GIVEN INFORMATION section start

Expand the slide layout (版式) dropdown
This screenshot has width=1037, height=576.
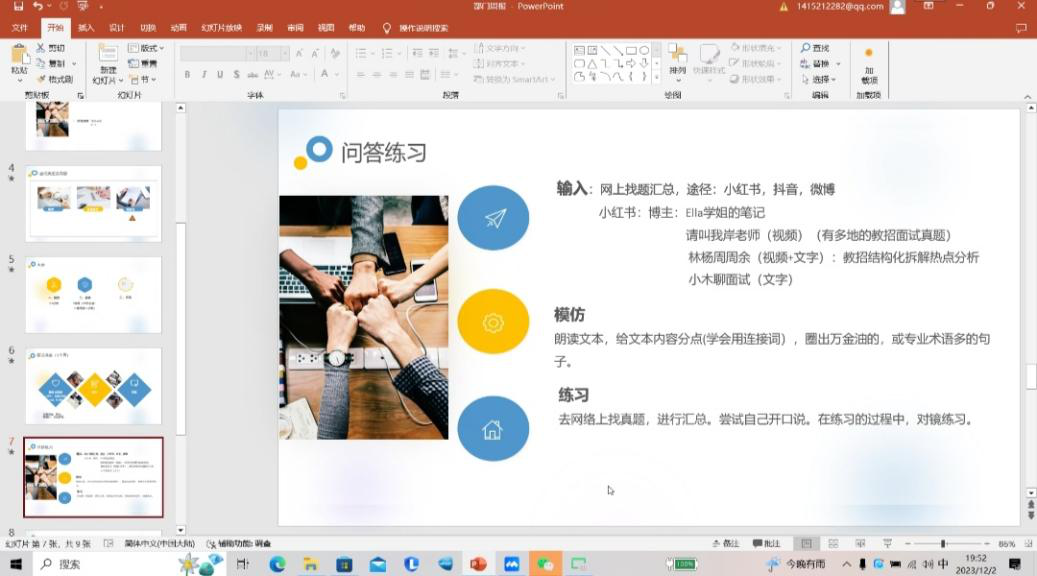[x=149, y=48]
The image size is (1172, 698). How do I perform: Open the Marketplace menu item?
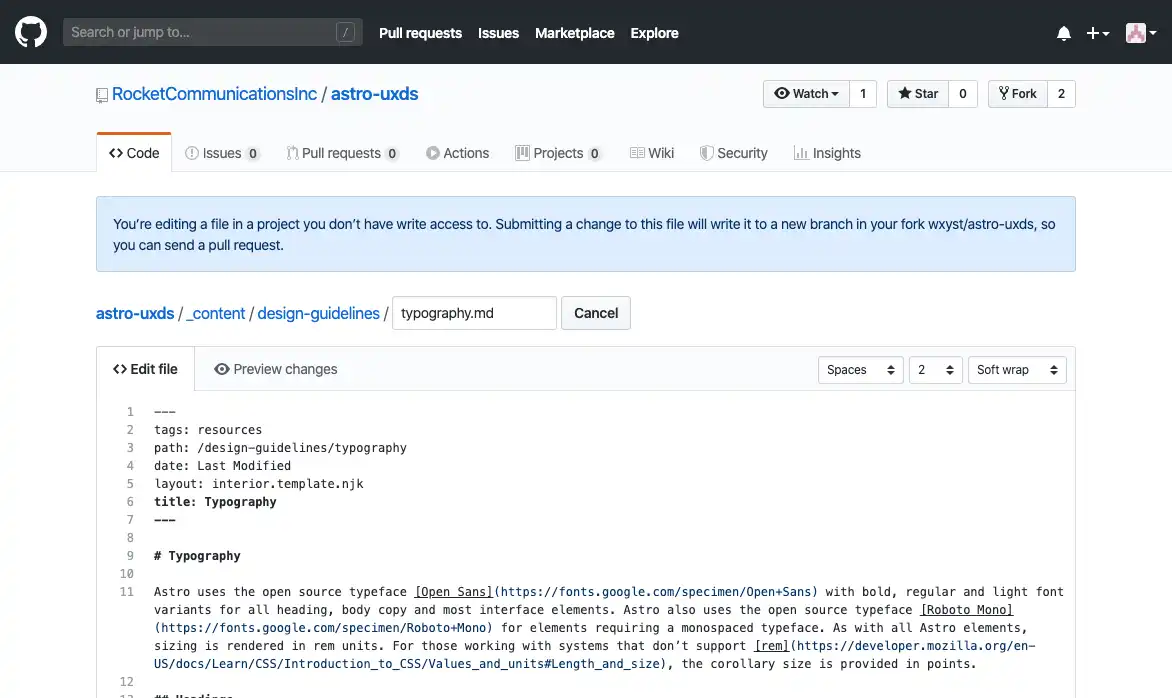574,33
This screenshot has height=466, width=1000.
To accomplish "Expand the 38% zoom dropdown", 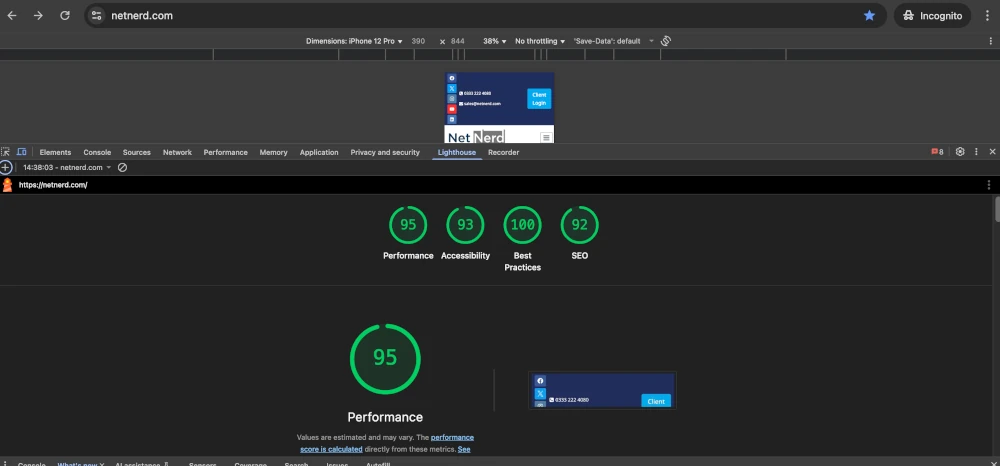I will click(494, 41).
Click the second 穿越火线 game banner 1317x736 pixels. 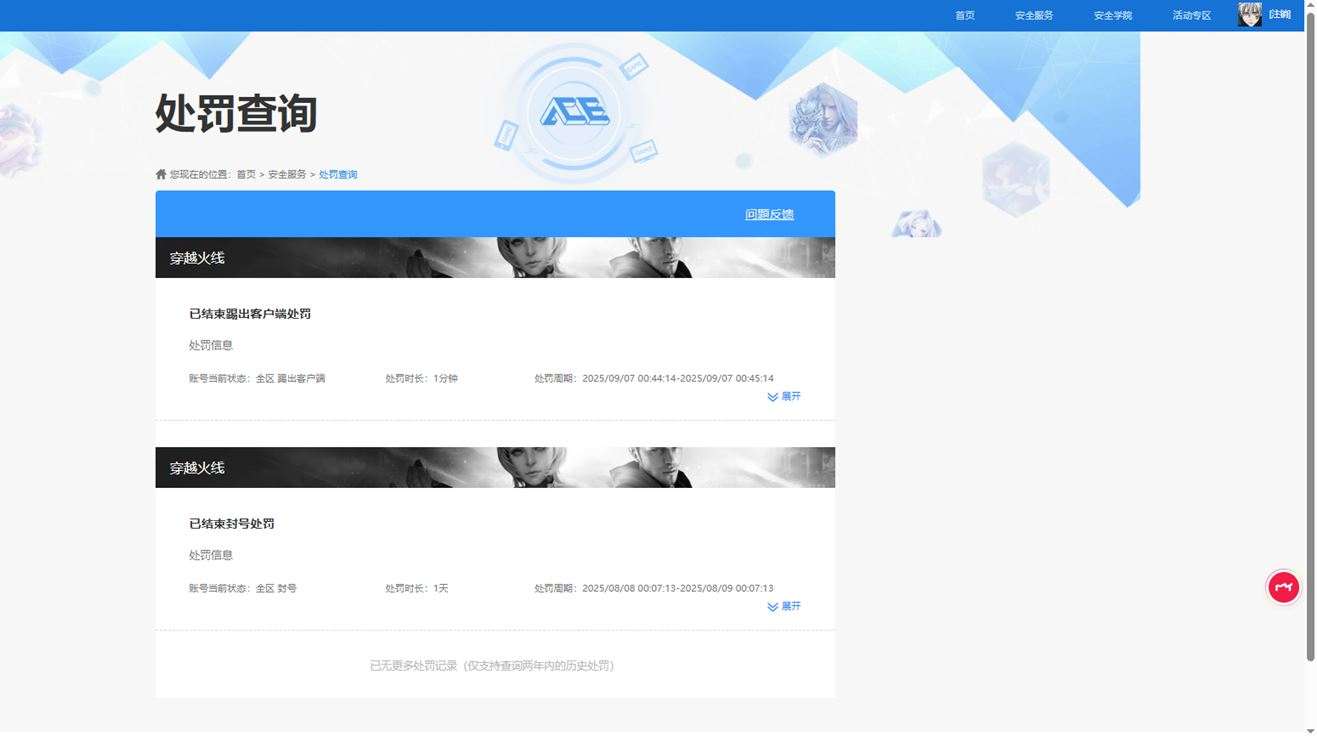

GIVEN INFORMATION section end

Your task is to return the lines above, from the first one up to and including the line containing "This screenshot has height=466, width=1000.", minus any pictures.

■ **YOUR RESPONSE**
Expand the slide layout (版式) dropdown
This screenshot has width=1037, height=576.
[x=149, y=48]
The image size is (1172, 698). How do I perform: Open the Marketplace menu item?
574,33
This screenshot has height=466, width=1000.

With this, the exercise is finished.